Les actionnaires de Merrill Lynch, suivis peu après par ceux de Bank of America, ont entériné vendredi la fusion de leurs établissements, signant la fin de l'indépendance de l'une des plus prestigieuses banques d'affaires de Wall Street.
Le vote des actionnaires lève le dernier obstacle à la fusion des deux groupes, les autorités américaines et européennes de la concurrence ayant déjà donné leur feu vert. Bank of America a précisé, dans un communiqué, qu'elle espérait finaliser l'opération "d'ici la fin de l'année".
Ce mariage historique va donner naissance à un géant américain de la finance, doté de plus de 960 milliards de dollars de dépôts, devant l'actuel numéro un JPMorgan Chase, qui dispose de 900 milliards.
"En approuvant cette transaction, les actionnaires de Merrill Lynch ont exprimé leur confiance dans la combinaison de notre entreprise à Bank of America pour créer l'un des établissements financiers les plus puissants de la planète", a commenté le PDG de Merrill Lynch, John Thain, dans un communiqué.

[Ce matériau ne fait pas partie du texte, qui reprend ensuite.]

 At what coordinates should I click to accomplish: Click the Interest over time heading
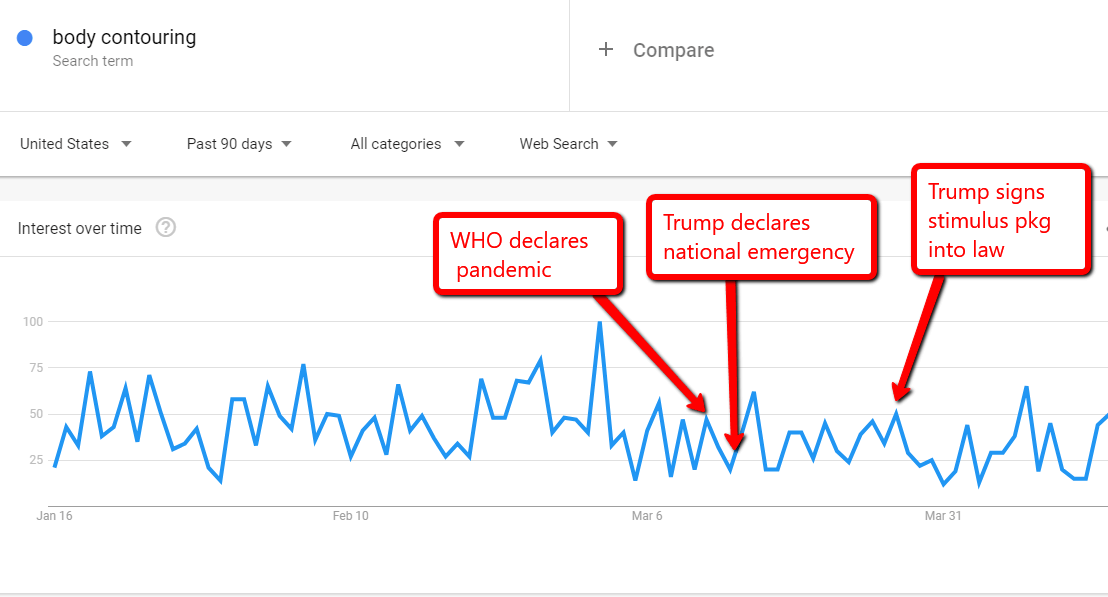coord(80,228)
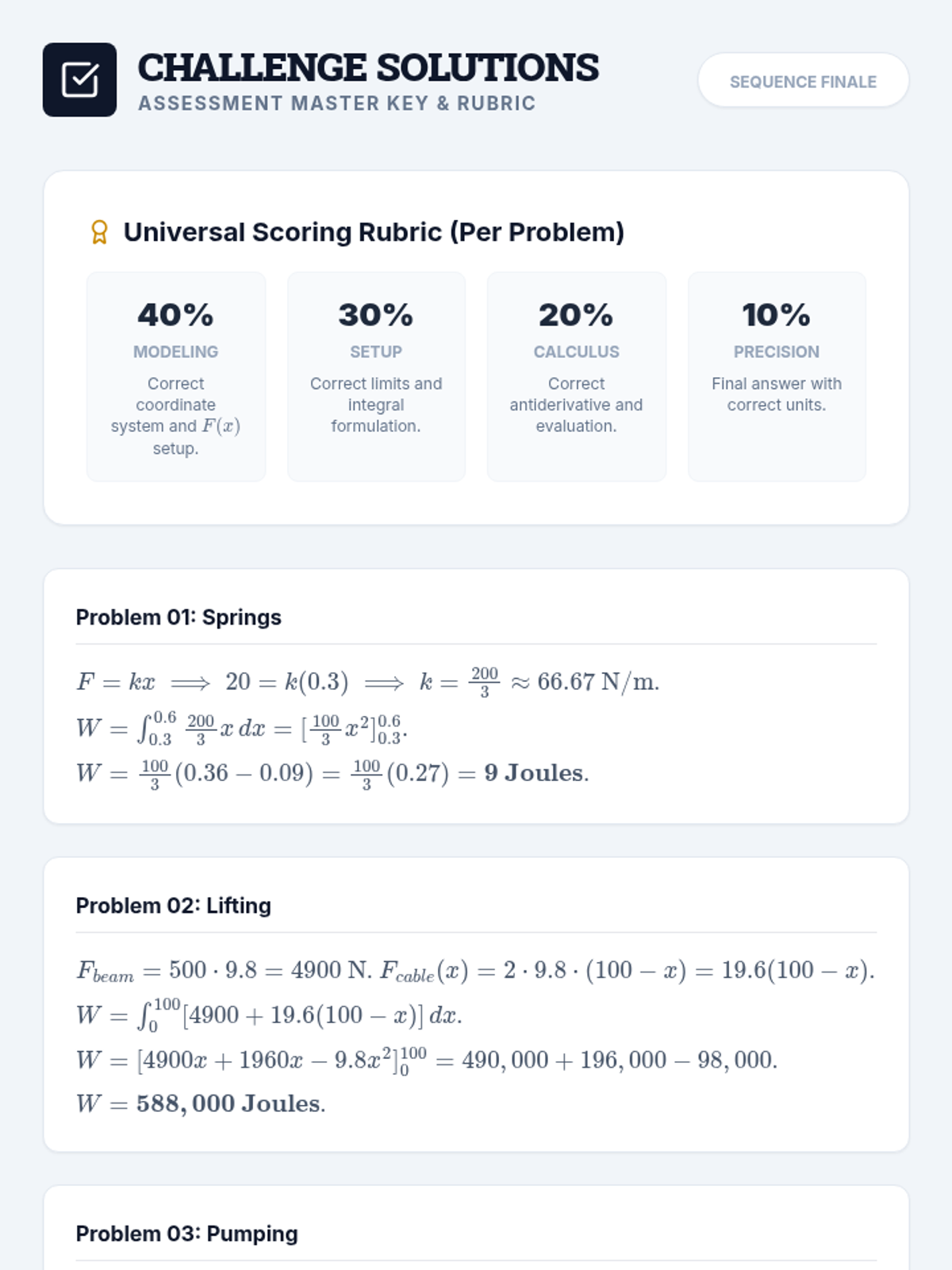Click the checkmark logo icon
The width and height of the screenshot is (952, 1270).
pos(79,79)
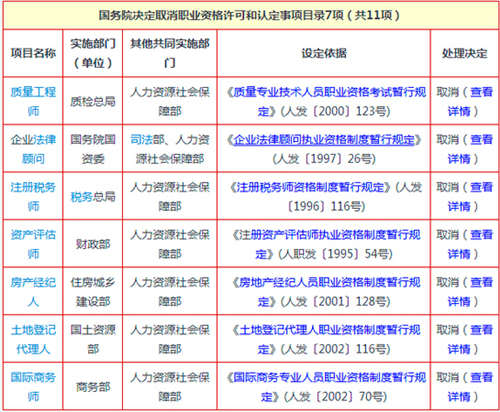Open 土地登记代理人职业资格制度暂行规定 document link
The height and width of the screenshot is (412, 500).
pos(324,340)
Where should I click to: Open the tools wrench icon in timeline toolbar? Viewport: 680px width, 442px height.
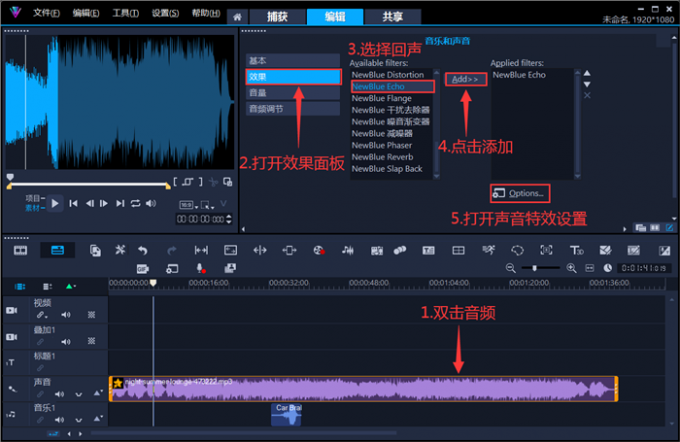tap(119, 250)
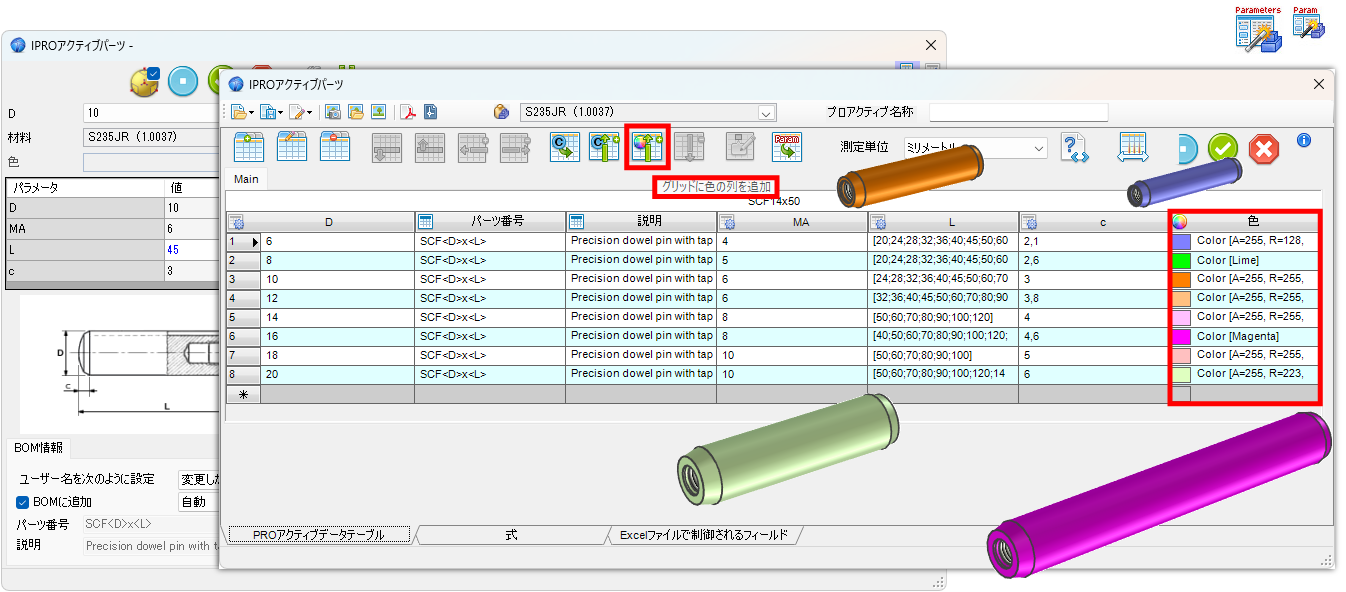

Ce faisant, la banque généraliste va mettre la main sur ce qui a fait la force de Merrill Lynch: son réseau de courtage. Merrill lui apporte aussi certains des meilleurs gérants de fonds et stratégistes du marché.
Bank of America va aussi récupérer les 90 milliards de dépôts apportés par Merrill, un aspect essentiel de la consolidation actuelle du paysage bancaire américain: en ces temps de gel des marchés monétaires, les dépôts sont un financement bon marché pour l'établissement financier qui les détient.
La fin de son indépendance reste une pilule amère pour Merrill Lynch, ses employés - dont nombre n'ont pas accepté les nouvelles conditions financières proposées par le repreneur - et actionnaires. Mais la banque à l'enseigne du taureau a dû s'y résoudre après avoir frôlé le dépôt de bilan pour son appétit excessif dans les produits adossés à des créances à risques.
Ses actionnaires, qui seront rémunérés en actions Bank of America, s'étaient vu proposer une valorisation de la banque de 50 milliards de dollars lors de la présentation du rapprochement, le 15 septembre. Mais leurs parts ne valent plus aujourd'hui que 19,7 milliards de dollars, en raison de la chute de la Bourse, et des actions Bank of America, intervenue dans l'intervalle.
Merrill Lynch ne devrait pas être épargné par les suppressions de postes, qui se multiplient à Wall Street. Le futur ensemble devrait se séparer de 25.000 à 30.000 emplois, croit savoir le Wall Street Journal.
Décidée en plein paroxysme de la crise financière, l'opération a évité à Merrill la faillite à la mi-septembre, alors qu'une autre enseigne newyorkaise prestigieuse, Lehman Brothers, y était précipitée le même jour.
Le rachat avait été présenté comme "une opportunité stratégique qui n'arrive qu'une fois dans sa vie" par Bank of America, qui continuait ainsi de grossir sur les décombres de la crise en récupérant des enseignes en détresse.
Désormais, BofA va faire face au défi d'intégrer Merrill quelques mois seulement après avoir racheté, pour une bouchée de pain, le premier prêteur hypothécaire du pays, Countrywide Financial.
L'absorption de Merrill expose son repreneur à des risques accrus, avec de nouvelles dépréciations possibles à la clef. Si Bank of America est habitué aux acquisitions audacieuses, elle n'a jamais intégré une banque de cette taille.
D'autant que Merrill Lynch a encore dû effectuer près de 10 milliards de dollars de dépréciations d'actifs au 3e trimestre, entraînant une perte de 5,2 milliards.
Reste que la relative résistance de Bank of America à la crise et son sauvetage de deux établissements financiers majeurs ont fait de la banque de Charlotte (Caroline du Nord, sud-est) un groupe incontournable. Son PDG Kenneth Lewis vient d'être élu banquier de l'année par la revue American Banker, qui lui décerne ce titre pour le seconde fois en six ans.